Here is an interesting problem: You want to find for a fixed $j$, $1 \leq j \leq (n-s)$ the optima of the sum $\sum\limits_{k=1}^j \frac{1}{2+\gamma(s_k-2)}$ where $0<\gamma<1$, each $s_k$, $1 \leq k \leq j$, takes only positive integer (i.e. discrete) values in $1 \leq s_i \leq (n-s-(j-1))$ and $n,s$ are approprietly defined positive integers in order for the problem to make sense s.t. $n>s>0$. It also holds that $\sum\limits_{k=1}^j s_k = n-s$.
Is there a way to find the optima without using partial derivatives?
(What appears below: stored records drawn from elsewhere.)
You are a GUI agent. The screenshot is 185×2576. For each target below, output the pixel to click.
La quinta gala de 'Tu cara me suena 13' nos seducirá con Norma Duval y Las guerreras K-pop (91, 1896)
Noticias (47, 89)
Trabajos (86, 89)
I mean without taking each $s_k$ to belong to the close interval $[1, (n-s-(j-1))]$, and then restrict again to the initial domain approximating the optimal values found?
For example when $n=16$, $s=3$ and $j=4$ intuition says that the allocation of $n-s$ that makes the sum max is $s_1=s_2=s_3=1$ and $s_4=10$. While the sum is minimized when $s_1=s_2=s_3= 3$ and $s_4=4$.
In general an idea would be for someone to take cases whether $(n-s) \mod j = 0$ or not.